_WHAT THE TASK REQUIRES_
Once you find the line with "Принять все (1038, 2476)" in the data that follows, repeat it and every line after it exactly, through the line with "6 Lessons to".

[Saved entries]
* * *
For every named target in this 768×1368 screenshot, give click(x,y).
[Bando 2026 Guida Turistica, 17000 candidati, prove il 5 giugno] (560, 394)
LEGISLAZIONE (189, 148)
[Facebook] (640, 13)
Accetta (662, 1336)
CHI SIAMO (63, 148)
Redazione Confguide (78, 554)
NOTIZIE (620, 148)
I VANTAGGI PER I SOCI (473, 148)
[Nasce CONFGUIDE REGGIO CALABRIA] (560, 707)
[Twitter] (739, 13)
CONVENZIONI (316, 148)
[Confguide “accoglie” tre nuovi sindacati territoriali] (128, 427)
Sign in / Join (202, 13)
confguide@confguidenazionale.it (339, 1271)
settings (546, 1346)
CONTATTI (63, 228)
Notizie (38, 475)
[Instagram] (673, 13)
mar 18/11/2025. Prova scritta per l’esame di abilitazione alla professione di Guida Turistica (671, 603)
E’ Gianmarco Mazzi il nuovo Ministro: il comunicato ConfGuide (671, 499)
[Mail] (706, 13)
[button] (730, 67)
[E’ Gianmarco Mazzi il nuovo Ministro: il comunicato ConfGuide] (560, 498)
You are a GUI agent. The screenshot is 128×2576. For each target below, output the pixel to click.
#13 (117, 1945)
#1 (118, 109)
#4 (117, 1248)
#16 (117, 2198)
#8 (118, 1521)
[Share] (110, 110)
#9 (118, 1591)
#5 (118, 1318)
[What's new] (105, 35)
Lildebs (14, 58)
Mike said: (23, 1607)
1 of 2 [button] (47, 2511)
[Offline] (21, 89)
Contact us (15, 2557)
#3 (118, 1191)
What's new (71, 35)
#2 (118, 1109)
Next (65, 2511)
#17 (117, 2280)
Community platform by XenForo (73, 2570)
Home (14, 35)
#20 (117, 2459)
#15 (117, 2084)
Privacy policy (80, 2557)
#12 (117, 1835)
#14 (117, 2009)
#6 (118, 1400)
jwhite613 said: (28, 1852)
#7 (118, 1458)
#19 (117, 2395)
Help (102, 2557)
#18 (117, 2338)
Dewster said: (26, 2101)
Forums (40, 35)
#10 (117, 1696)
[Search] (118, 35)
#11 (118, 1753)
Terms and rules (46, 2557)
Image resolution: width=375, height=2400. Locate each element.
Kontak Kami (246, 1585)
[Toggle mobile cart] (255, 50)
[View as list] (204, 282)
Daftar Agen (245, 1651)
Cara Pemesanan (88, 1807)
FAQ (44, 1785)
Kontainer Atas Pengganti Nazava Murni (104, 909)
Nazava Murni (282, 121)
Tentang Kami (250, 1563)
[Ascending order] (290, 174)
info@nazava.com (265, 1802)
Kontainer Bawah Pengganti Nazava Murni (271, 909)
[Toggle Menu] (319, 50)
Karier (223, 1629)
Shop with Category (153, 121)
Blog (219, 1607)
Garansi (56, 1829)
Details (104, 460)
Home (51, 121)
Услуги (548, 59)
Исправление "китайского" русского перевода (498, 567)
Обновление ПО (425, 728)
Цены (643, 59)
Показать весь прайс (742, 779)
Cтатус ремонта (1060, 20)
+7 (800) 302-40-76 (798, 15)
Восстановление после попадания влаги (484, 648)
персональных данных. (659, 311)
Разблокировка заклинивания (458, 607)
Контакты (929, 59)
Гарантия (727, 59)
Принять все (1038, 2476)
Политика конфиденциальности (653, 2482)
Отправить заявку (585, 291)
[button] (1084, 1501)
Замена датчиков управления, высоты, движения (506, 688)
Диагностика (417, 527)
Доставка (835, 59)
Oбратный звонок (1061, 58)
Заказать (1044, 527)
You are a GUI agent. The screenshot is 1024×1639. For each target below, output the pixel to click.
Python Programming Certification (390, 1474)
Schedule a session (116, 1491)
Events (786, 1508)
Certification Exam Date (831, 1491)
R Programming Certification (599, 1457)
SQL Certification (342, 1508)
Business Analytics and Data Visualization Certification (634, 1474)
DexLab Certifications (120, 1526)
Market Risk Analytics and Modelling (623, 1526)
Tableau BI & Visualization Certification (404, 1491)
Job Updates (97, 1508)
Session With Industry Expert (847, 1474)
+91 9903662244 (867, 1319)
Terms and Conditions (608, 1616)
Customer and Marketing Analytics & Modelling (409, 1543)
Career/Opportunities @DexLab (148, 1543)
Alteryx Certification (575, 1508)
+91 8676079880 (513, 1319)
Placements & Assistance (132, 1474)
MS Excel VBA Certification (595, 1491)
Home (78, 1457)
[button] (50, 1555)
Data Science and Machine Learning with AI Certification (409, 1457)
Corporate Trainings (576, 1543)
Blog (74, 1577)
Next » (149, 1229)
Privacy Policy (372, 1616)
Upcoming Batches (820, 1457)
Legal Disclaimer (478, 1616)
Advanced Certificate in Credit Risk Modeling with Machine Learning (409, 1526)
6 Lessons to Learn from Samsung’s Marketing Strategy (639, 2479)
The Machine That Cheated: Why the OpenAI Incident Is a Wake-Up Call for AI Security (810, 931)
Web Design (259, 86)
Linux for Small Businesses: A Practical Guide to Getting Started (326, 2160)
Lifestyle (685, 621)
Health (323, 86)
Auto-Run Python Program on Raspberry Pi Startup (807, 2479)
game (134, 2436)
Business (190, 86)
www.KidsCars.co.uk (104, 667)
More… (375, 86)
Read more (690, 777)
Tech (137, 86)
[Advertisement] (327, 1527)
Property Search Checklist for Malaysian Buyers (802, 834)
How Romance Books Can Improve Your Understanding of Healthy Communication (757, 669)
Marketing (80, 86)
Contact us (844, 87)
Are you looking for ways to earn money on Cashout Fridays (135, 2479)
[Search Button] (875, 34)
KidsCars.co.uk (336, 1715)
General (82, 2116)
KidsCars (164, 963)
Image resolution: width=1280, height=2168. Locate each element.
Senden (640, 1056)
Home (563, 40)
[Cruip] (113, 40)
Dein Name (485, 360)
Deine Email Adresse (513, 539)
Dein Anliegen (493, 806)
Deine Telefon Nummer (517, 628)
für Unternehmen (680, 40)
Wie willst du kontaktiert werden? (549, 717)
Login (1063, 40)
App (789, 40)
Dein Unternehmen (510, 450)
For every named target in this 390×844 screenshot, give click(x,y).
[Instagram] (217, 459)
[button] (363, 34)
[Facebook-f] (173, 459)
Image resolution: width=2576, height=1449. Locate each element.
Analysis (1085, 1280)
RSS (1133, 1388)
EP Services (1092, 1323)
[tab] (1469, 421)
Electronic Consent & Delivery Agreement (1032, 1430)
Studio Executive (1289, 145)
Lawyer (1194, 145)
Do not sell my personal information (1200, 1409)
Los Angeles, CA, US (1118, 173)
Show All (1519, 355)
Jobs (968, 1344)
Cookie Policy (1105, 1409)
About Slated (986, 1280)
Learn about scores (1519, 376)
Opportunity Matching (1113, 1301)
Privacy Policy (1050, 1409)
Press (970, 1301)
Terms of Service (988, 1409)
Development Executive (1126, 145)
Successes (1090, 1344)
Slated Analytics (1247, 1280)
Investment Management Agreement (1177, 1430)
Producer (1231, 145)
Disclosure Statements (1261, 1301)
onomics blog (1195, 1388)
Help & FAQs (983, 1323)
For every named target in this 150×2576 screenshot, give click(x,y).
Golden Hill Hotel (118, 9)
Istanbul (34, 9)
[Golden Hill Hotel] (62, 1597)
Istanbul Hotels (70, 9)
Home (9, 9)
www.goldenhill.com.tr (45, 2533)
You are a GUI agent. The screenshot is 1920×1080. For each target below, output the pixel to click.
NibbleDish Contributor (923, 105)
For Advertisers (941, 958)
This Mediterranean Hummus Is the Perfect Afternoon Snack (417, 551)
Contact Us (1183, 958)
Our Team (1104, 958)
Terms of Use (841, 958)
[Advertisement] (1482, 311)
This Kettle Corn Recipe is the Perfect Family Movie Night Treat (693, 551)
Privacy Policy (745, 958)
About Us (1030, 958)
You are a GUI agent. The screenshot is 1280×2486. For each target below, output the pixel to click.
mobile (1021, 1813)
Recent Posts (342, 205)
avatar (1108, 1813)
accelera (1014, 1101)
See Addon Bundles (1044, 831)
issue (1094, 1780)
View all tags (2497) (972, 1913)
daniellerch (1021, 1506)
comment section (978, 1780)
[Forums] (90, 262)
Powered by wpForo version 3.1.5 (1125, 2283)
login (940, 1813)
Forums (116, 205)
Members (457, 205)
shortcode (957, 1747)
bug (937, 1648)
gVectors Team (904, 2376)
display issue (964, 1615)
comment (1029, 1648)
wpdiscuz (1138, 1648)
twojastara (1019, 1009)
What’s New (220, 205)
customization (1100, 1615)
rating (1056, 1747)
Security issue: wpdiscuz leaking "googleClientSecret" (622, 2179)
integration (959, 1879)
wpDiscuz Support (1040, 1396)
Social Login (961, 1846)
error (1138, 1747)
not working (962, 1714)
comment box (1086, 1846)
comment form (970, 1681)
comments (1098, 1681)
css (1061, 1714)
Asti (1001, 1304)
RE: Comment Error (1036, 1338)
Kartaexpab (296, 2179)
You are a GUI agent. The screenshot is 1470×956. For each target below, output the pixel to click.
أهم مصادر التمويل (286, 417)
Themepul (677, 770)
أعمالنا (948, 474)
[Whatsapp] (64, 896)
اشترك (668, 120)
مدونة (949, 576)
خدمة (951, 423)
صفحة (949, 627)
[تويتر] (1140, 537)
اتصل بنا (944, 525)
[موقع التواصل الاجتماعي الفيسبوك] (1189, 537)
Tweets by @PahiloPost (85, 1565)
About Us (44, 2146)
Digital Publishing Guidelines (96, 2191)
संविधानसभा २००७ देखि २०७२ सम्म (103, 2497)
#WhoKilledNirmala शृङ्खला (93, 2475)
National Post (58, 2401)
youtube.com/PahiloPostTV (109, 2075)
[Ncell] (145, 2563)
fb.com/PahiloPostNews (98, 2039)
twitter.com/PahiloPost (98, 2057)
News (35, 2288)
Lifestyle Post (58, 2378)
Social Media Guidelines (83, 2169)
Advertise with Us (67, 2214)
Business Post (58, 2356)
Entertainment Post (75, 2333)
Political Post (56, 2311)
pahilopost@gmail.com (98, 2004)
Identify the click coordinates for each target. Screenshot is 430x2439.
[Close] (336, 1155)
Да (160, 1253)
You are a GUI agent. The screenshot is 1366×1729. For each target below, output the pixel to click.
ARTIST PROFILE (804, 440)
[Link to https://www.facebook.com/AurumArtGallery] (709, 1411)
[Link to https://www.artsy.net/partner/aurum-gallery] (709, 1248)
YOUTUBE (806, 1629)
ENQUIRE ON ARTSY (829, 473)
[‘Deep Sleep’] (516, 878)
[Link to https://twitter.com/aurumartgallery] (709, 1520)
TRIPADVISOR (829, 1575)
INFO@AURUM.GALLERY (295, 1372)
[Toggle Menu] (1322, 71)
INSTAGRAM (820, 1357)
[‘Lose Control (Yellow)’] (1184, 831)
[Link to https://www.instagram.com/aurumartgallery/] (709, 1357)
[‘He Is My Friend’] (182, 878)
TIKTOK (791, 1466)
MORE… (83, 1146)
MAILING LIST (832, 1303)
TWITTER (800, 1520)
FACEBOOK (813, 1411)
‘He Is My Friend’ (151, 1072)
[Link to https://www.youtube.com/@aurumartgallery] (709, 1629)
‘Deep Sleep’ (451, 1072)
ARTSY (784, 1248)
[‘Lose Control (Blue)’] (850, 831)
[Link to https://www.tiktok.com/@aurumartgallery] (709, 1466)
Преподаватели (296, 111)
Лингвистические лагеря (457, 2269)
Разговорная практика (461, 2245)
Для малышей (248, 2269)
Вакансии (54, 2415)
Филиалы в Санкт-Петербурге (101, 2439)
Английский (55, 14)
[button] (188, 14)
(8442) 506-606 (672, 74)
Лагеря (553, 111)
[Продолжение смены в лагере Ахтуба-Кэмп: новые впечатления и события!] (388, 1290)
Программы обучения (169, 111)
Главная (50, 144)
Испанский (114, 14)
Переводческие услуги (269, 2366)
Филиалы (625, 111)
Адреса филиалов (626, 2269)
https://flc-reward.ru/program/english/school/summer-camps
* * *
_ANSWER TO THIS TASK_
Принять все (1038, 2476)
Политика конфиденциальности (653, 2482)
Отправить заявку (585, 291)
[button] (1084, 1501)
Замена датчиков управления, высоты, движения (506, 688)
Диагностика (417, 527)
Доставка (835, 59)
Oбратный звонок (1061, 58)
Заказать (1044, 527)
You are a GUI agent. The screenshot is 1024×1639. For each target below, output the pixel to click.
Python Programming Certification (390, 1474)
Schedule a session (116, 1491)
Events (786, 1508)
Certification Exam Date (831, 1491)
R Programming Certification (599, 1457)
SQL Certification (342, 1508)
Business Analytics and Data Visualization Certification (634, 1474)
DexLab Certifications (120, 1526)
Market Risk Analytics and Modelling (623, 1526)
Tableau BI & Visualization Certification (404, 1491)
Job Updates (97, 1508)
Session With Industry Expert (847, 1474)
+91 9903662244 (867, 1319)
Terms and Conditions (608, 1616)
Customer and Marketing Analytics & Modelling (409, 1543)
Career/Opportunities @DexLab (148, 1543)
Alteryx Certification (575, 1508)
+91 8676079880 (513, 1319)
Placements & Assistance (132, 1474)
MS Excel VBA Certification (595, 1491)
Home (78, 1457)
[button] (50, 1555)
Data Science and Machine Learning with AI Certification (409, 1457)
Corporate Trainings (576, 1543)
Blog (74, 1577)
Next » (149, 1229)
Privacy Policy (372, 1616)
Upcoming Batches (820, 1457)
Legal Disclaimer (478, 1616)
Advanced Certificate in Credit Risk Modeling with Machine Learning (409, 1526)
6 Lessons to Learn from Samsung’s Marketing Strategy (639, 2479)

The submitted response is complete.